Chapter 13 of 20

Emergency Provisions

National Emergency, President's Rule, and Financial Emergency (Articles 352, 356, 360) — grounds, procedure, duration, and effects.

📖 ~14 min read ⚖️ Polity & Constitution

Introduction

Part XVIII (Articles 352-360) equips the Union with emergency powers that can temporarily convert India's federal structure into a unitary one, to deal with situations threatening the security, stability, or financial credibility of the country. Borrowed largely from the Weimar Constitution of Germany.

Three Types of Emergency

TypeArticleGroundTimes Invoked
National Emergency352War, external aggression, or armed rebellion3 times (1962, 1971, 1975)
President's Rule (State Emergency)356Failure of constitutional machinery in a stateInvoked well over 100 times across states
Financial Emergency360Threat to the financial stability/credit of IndiaNever invoked so far

National Emergency (Article 352)

Flowchart — Proclaiming a National Emergency
President proclaims Emergency on written advice of the Union Cabinet
Must be approved by both Houses of Parliament within 1 month, by special majority
Once approved, continues for 6 months at a time; needs repeated parliamentary approval to continue

44th Amendment (1978) changed the ground "internal disturbance" to "armed rebellion" and required a written Cabinet recommendation, to prevent misuse (in response to the 1975-77 Emergency).

Effects: Centre can give directions to states on any matter; Parliament gets power to legislate on State List subjects; Article 19 freedoms automatically suspended (only when Emergency is on ground of war/external aggression, post-44th CAA); other Fundamental Rights (except Art. 20 & 21) can be suspended by a separate Presidential order under Article 359.

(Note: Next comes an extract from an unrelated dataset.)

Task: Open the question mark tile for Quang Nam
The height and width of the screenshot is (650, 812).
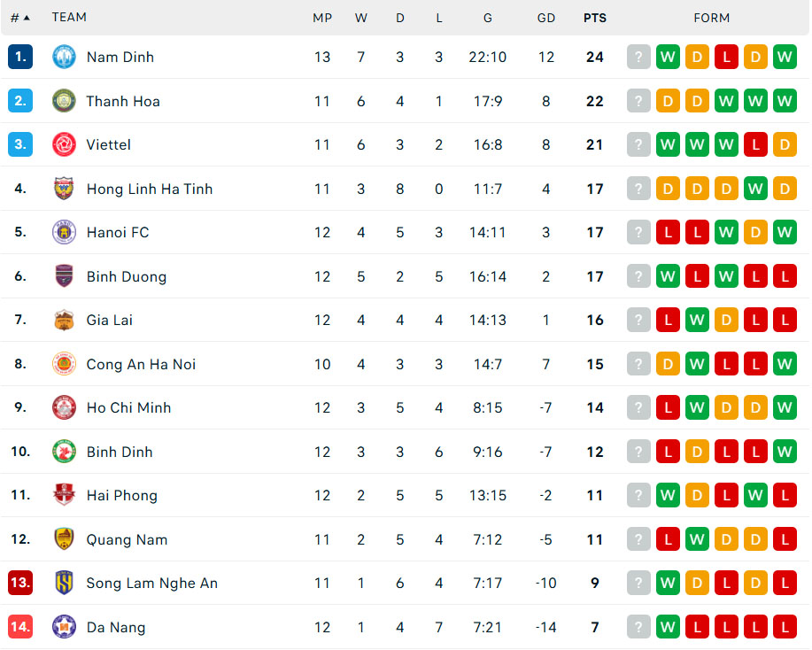Action: [x=638, y=539]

President's Rule (Article 356)

  • Proclaimed on the Governor's report or otherwise, if the President is satisfied that the state government cannot be carried on per the Constitution.
  • Must be approved by Parliament within 2 months; can continue up to 3 years with 6-monthly parliamentary approval, subject to conditions after the 44th Amendment (National Emergency in operation, or ECI certifying that elections cannot be held).
  • State Legislative Assembly is dissolved or kept in suspended animation; President's Rule transfers the state's executive/legislative powers to the Union.
⚖️ SR Bommai Case (1994): Held that the President's satisfaction under Article 356 is subject to judicial review; the majority of a ministry must be tested on the floor of the House, not through the Governor's personal assessment. This significantly curbed misuse of Article 356.

Financial Emergency (Article 360)

  • Proclaimed if the President is satisfied that the financial stability or credit of India (or any part) is threatened.
  • Must be approved by Parliament by simple majority within 2 months; no maximum duration specified — continues until revoked.
  • Effects: Centre can direct states to reduce salaries of government employees, including judges of HC/SC; all money bills reserved for President's consideration.

Comparison Table

FeatureNational (352)President's Rule (356)Financial (360)
Parliamentary approval majoritySpecial majoritySimple majoritySimple majority
Time limit to approve1 month2 months2 months
Max durationNo max, but renewed every 6 months3 years (with conditions)No max, renewed every 6 months
RevocationBy President anytime; also if Lok Sabha disapproves by resolutionBy President anytimeBy President anytime
UPSC Focus: 44th Amendment safeguards ("armed rebellion", written Cabinet advice) · SR Bommai floor-test requirement · Difference in approval majority (special for National, simple for the other two) · Article 19 vs Article 359 suspension mechanics · Financial Emergency has never been invoked.